Bab 24 - Memilih

27 5 0
                                    

Tepat di hadapannya, Kyara sudah berdiri di depan rumah kontrakan tempat Dipta tinggal bahkan Anggun mamanya sampai-sampai membawakan bekal untuk Kyara, gadis itu benar-benar terlalu buru-buru.

"Assalamu'alaikum,"

Tidak ada yang menyahuti, beberapa menit kemudian keluarlah seorang ibu paruh baya menyauti salam Kyara sambil tersenyum.

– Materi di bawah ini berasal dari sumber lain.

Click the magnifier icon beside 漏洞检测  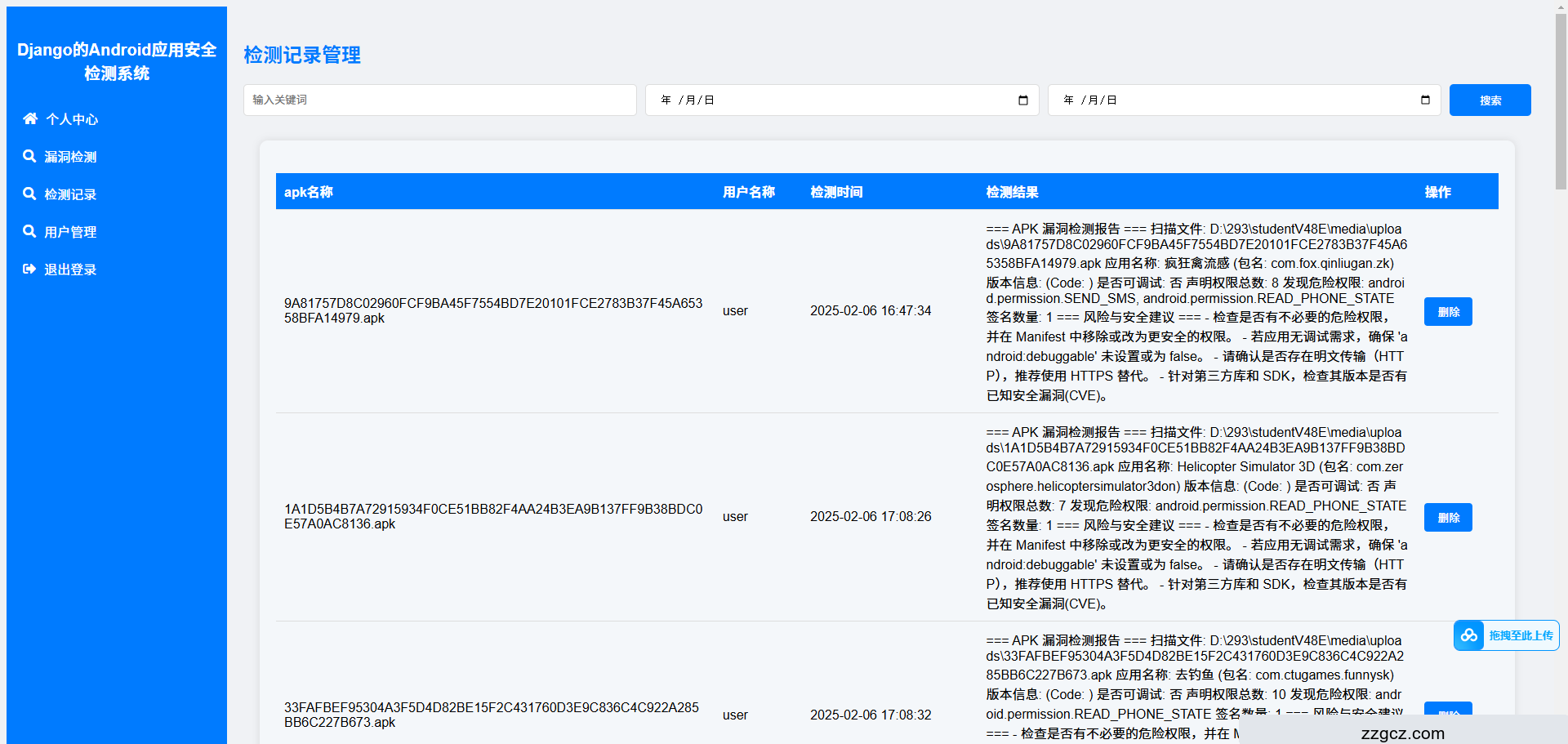[x=29, y=157]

"Wa'alaikum Salam, cari siapa ya dik?"
"Ini tempat tinggal Dipta kan bu?"
"Oh iya, mari masuk."

Kyara dipersilahkan duduk matanya masih menatap kesemua perabotan dalam rumah kecil tersebut, air putih yang ibu paruh baya itu wejangan di minumnya.

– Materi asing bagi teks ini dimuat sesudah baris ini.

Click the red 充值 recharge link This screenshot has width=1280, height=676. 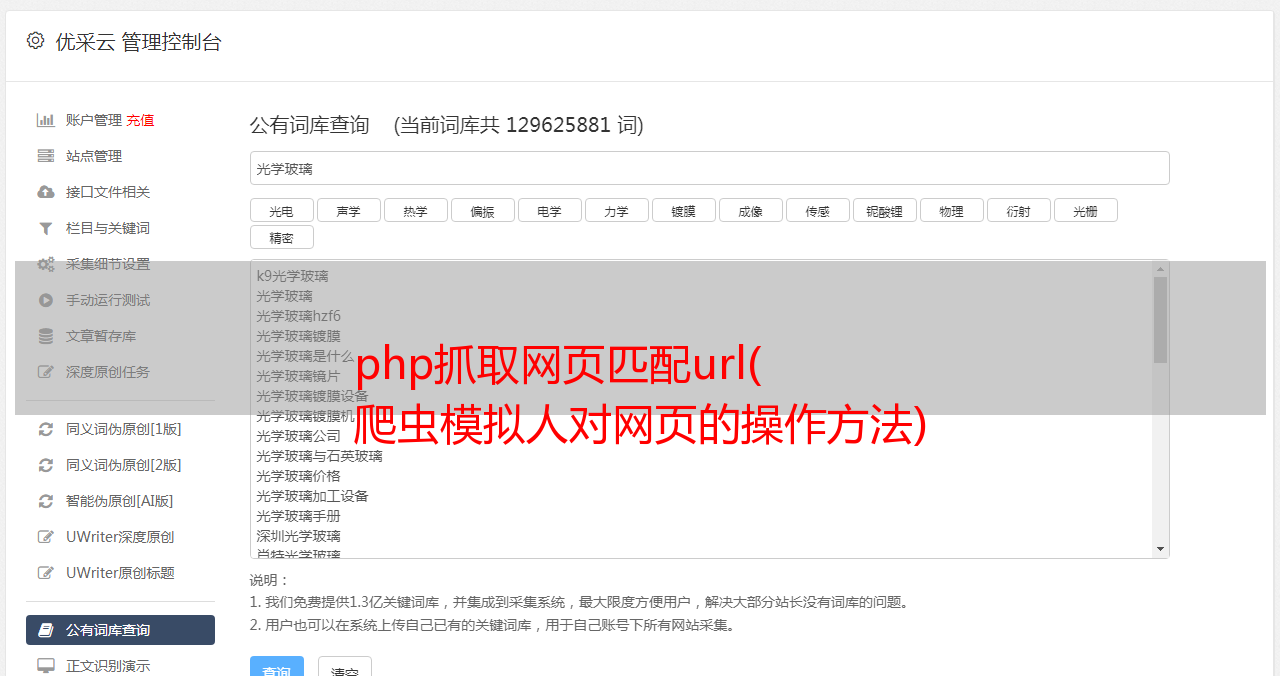point(140,120)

"Terimakasih Bu," Kyara meminum semua air putih tersebut tanpa sisah karena memang saat ini dirinya tengah kehausan.

"Maaf ya bu, saya haus," katanya sambil nyengir kuda.
"Oh, iya enggak apa-apa,"
"Kedatangan saya kemari mau bertemu dengan Dipta, Diptanya ada bu?" tanyanya langsung.
"Sebelumnya kenalkan ibu ini bibi nya Dipta, dan soal Dipta, Dipta nya lagi enggak ada di rumah dia lagi kerja," jawabnya
"Kerja?" dahi Kyara mengernyit.
"Iya,"
"Dipta kerja apa bu?"
"Dipta itu ngojek,"
"Mangkalnya dimana bu?"
"Biasanya sih kalau udah siang begini di pasar,"
"Makasih iya bu infonya, kalau begitu saya pamit dulu. Assalamu'alaikum,"
"Wa'alaikum salam."

Keluar terburu-buru menatap kesemua sebrang jalan. Matanya berbinar menatap seseorang yang Kyara rindukan yaitu Dipta, ia mengeratkan pegangannya ke tali tas mininya. Berusaha berani menemui langsung pria yang ada di ujung sebrang jalan sana.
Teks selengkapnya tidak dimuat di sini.